Rollback functionality of Unikernels #111

PizieDust · 2025-02-25T12:41:48Z

This PR implements Rollback functionality for unikernel updates.
The methodology is that, if we try to update a unikernel, we store some metadata about the running unikernel to disk and then attempt the update. If this fails, we call the rollback function with the previous running build.

hannesm · 2025-03-02T23:19:57Z

Great to see this PR.

I struggle with the naming "current_build"and "latest_build". Can we have some more descriptive terms?

Why should we decode and encode the config to/from json, if albatross already provides asn1 decoders and encoders for that data?

You now store a list of "unikernel_updates" in the user configuration. Is this list ever getting smaller? I'm not sure what we did for cookies, but I'm a bit scared of ever-growing lists that are stored to persistent storage.

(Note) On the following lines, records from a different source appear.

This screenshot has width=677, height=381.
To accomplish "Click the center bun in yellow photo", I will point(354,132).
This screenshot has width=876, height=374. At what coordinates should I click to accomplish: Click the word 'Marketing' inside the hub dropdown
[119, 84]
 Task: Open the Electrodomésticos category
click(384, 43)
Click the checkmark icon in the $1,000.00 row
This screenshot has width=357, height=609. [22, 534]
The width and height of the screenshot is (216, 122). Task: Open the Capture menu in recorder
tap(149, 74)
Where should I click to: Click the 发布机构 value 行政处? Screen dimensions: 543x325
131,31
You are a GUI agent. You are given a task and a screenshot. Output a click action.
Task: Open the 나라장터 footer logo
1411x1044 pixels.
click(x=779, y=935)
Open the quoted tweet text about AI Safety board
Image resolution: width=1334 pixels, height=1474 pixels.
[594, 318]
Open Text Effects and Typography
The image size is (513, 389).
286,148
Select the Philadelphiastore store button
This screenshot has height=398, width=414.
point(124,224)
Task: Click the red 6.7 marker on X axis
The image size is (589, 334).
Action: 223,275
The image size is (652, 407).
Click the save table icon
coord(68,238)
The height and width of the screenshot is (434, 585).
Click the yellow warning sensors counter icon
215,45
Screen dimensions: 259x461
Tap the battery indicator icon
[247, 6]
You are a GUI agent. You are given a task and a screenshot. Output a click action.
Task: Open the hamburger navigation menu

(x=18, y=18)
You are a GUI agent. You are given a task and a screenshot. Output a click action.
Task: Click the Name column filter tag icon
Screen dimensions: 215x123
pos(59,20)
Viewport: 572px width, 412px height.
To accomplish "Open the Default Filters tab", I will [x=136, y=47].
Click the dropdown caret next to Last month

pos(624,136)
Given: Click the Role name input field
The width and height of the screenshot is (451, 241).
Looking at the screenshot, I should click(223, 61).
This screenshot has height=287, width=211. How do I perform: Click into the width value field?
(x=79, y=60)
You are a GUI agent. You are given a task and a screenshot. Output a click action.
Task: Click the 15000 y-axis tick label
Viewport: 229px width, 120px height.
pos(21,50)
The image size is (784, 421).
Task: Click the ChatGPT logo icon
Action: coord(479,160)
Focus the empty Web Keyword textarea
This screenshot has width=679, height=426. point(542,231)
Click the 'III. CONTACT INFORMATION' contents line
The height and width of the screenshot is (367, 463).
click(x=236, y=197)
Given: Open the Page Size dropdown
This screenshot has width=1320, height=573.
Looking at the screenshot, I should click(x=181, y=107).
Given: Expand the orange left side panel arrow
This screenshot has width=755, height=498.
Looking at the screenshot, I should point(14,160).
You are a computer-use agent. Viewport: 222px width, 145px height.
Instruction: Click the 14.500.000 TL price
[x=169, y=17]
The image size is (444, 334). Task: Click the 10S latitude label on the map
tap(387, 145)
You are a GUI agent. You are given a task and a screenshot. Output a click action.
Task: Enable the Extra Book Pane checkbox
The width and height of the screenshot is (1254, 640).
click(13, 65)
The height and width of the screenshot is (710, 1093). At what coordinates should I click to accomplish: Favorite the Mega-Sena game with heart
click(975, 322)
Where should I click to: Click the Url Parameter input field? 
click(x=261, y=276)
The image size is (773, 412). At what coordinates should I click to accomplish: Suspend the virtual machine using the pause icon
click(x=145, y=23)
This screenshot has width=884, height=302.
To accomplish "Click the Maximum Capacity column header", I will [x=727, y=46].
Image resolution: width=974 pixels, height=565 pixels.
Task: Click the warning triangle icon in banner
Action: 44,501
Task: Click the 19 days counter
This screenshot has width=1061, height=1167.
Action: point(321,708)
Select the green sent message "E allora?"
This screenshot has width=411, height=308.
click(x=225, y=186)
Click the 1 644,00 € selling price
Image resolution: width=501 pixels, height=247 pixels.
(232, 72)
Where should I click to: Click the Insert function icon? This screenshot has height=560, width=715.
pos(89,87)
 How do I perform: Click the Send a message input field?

Semantics wise: I'm not sure what is expected to happen when you update twice? I guess I don't understand when a rollback is triggered, and whether in the list of updates stored persistently a unikernel identified by its name can be present twice and if yes why.

PizieDust · 2025-03-03T09:15:54Z

Thank you

Great to see this PR.

I struggle with the naming "current_build"and "latest_build". Can we have some more descriptive terms?

Yes we can change the names But just to explain a bit, by current_build I mean the version of the unikernel currently running and by latest_build I mean the version that we want to upgrade to.

Why should we decode and encode the config to/from json, if albatross already provides asn1 decoders and encoders for that data?

when storing the metadata for a unikernel before updating it, i figured its important to store the config so we can always rollback using the same configurations as before. I'll look more into using the asn1 decoders/encoders and update the pr :)

You now store a list of "unikernel_updates" in the user configuration. Is this list ever getting smaller? I'm not sure what we did for cookies, but I'm a bit scared of ever-growing lists that are stored to persistent storage.

Semantics wise: I'm not sure what is expected to happen when you update twice? I guess I don't understand when a rollback is triggered, and whether in the list of updates stored persistently a unikernel identified by its name can be present twice and if yes why.

For this list, only one instance of a unikernel can be stored. so only one instance of a unikernel can exist in the list. If we update twice, the list will contain data related to the latest update only.

Also a rollback is triggered automatically if an update fails because of an unavoidable error. By this I mean, for instance if the user provides a config which will mismatch the manifest, no rollback will be performed, since the force-create-unikernel was not triggered. The rollback will mostly only be triggered in cases were force-create-unikernel fails.

storage.ml

hannesm · 2025-03-03T09:29:24Z

unikernel.ml

+                          `OK
+                    | Error (`Msg _err, _status) ->
+                        unikernel_rollback ~unikernel_name albatross store
+                          http_client reqd user)


Having this here means that if anything in process_unikernel_change fails, we do a rollback. Is this desired?

From reading the code, I have the feeling that process_unikernel_change does what it tells: quite a lot, including "updating the store" (which may fail), a failed HTTP request to builds.robur.coop, manifest devices match, force_create, Albatross_json.res.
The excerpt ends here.